Why Is Marriage Still Seen as Women’s “Ultimate Task” in Traditional Views

“We are not against marriage—we are for happiness.” When I first heard this line from The Decision to Leave, it hit me like a punch in the chest. Comedian Xiao Pa once said on stage: “Marriage is not a KPI in life, happiness is.” And Bu Jingyun bluntly mocked: “It feels like women are born with a countdown timer. After 25, relatives start refreshing the progress bar like crazy.”

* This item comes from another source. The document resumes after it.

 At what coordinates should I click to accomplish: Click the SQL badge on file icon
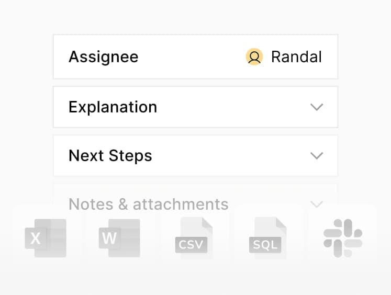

It sounds funny, but reality is not funny at all. Every time I attend to the family party, older generations often use the question "When are you going to get married?" as the opening topic when talking to the sisters. And I also discovered that even when girls got an exciting job offer, the response was: “Great, now you’ll be easier to marry off.” In this traditional script, marriage seems written as the “final answer” to a woman’s life.

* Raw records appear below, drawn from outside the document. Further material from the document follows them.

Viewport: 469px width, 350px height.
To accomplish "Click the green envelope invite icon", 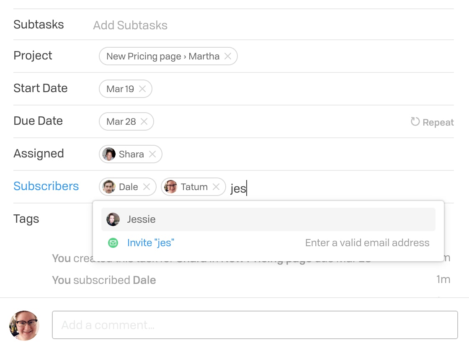I will [113, 242].
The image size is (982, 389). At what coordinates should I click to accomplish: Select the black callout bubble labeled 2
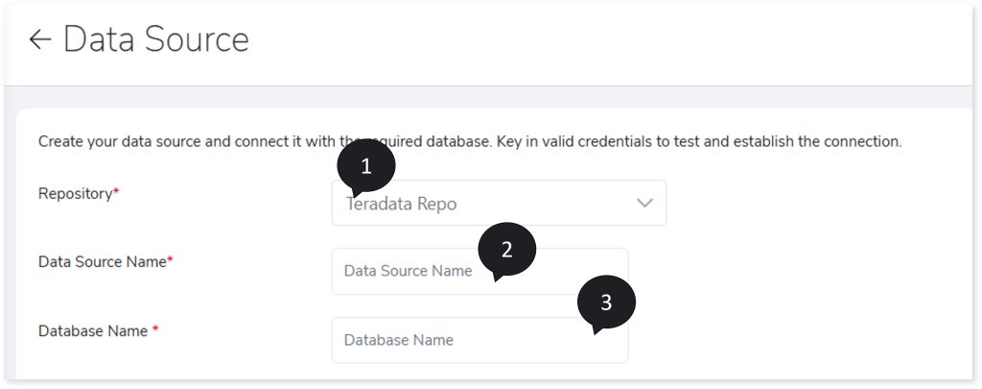pos(506,250)
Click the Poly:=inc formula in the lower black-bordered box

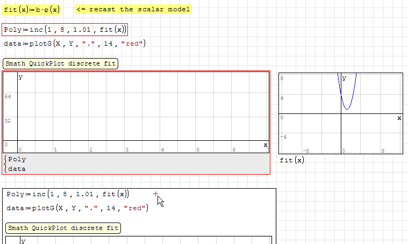pyautogui.click(x=68, y=194)
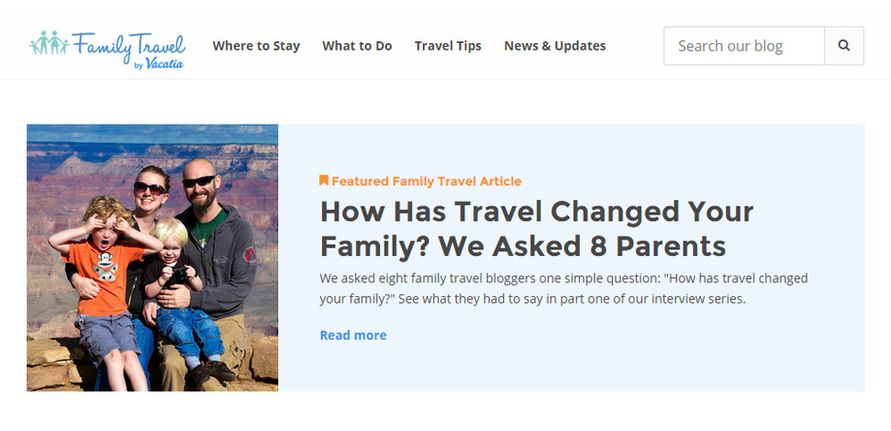
Task: Focus the Search our blog field
Action: 744,46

But why? Why has marriage been framed as the most fulfilling outcome for women?

 

Historical Roots

If we rewind history, the obsession starts to make sense. In the past, with limited education and unstable jobs, marriage was almost the only way women could secure financial stability and social legitimacy. Sociologist Talcott Parsons (1954) argued that family structures historically provided reproduction, economic dependence, and legal security. Even today, traces of this logic remain. Julia Carter’s (2017) interviews with young women show that many still view marriage as safer than cohabitation, especially when children are involved. In this sense, marriage is still imagined as a “harbor” against uncertainty.

 

Why Do We Still Embrace It?


But if marriage were only about function, it would never hold so much emotional power. What really cements its “ultimate status” is cultural packaging. Think of the fairy tales we grew up with: Snow White awakened by a kiss, Cinderella marrying into royalty, both ending with “happily ever after.” These stories taught us that a wedding is the ultimate happy ending. Even as adults, when we know real life isn’t a fairy tale, the idea of “marriage = resolution” is deeply embedded in our collective imagination.

Carter (2017) calls this bricolage: people piece together the “traditional value of security” with the “modern idea of choice,” convincing themselves that marriage is both autonomous and traditional. This blend of old and new is what keeps marriage emotionally compelling.

 

Critiques and Contradictions

Still, this narrative has its limits. Anthony Giddens (1992) argued that intimacy in modern life should take the form of the “pure relationship”—based on negotiation and personal fulfillment rather than rigid institutions. Yet in reality, unmarried women are often seen as “incomplete.” Sociologist Gross (2005) calls this the “moral community”: marriage functions like a social entry ticket, excluding those who don’t participate. So even while we celebrate individual freedom today, there remains a hidden anxiety of being judged “abnormal” by traditional standards.

My Take

I don’t deny that marriage can bring happiness and security—it is, for some, the most meaningful choice. But the problem is that marriage has been elevated into the only legitimate path to fulfillment, overshadowing other ways of living. True equality doesn’t mean all women must pursue marriage; it means women should be free to define fulfillment on their own terms: through independence, career achievement, friendships, creativity—or marriage, if that’s what they genuinely want.

Marriage may once have been the only destination. But today, it should no longer be the only answer.